Data entries:
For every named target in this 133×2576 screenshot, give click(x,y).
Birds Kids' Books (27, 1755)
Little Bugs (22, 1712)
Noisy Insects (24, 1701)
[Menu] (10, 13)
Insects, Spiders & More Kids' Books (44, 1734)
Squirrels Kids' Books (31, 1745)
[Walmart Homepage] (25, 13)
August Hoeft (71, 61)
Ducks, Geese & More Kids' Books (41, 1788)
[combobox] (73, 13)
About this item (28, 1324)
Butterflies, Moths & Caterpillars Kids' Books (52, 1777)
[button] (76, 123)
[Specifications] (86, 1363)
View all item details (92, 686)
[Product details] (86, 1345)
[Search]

**How to complete this task**
Will you return exactly the lines above from the one with "[Walmart Homepage] (25, 13)" down to the one with "View all item details (92, 686)", counting both as part of the range?

**Solution**
[Walmart Homepage] (25, 13)
August Hoeft (71, 61)
Ducks, Geese & More Kids' Books (41, 1788)
[combobox] (73, 13)
About this item (28, 1324)
Butterflies, Moths & Caterpillars Kids' Books (52, 1777)
[button] (76, 123)
[Specifications] (86, 1363)
View all item details (92, 686)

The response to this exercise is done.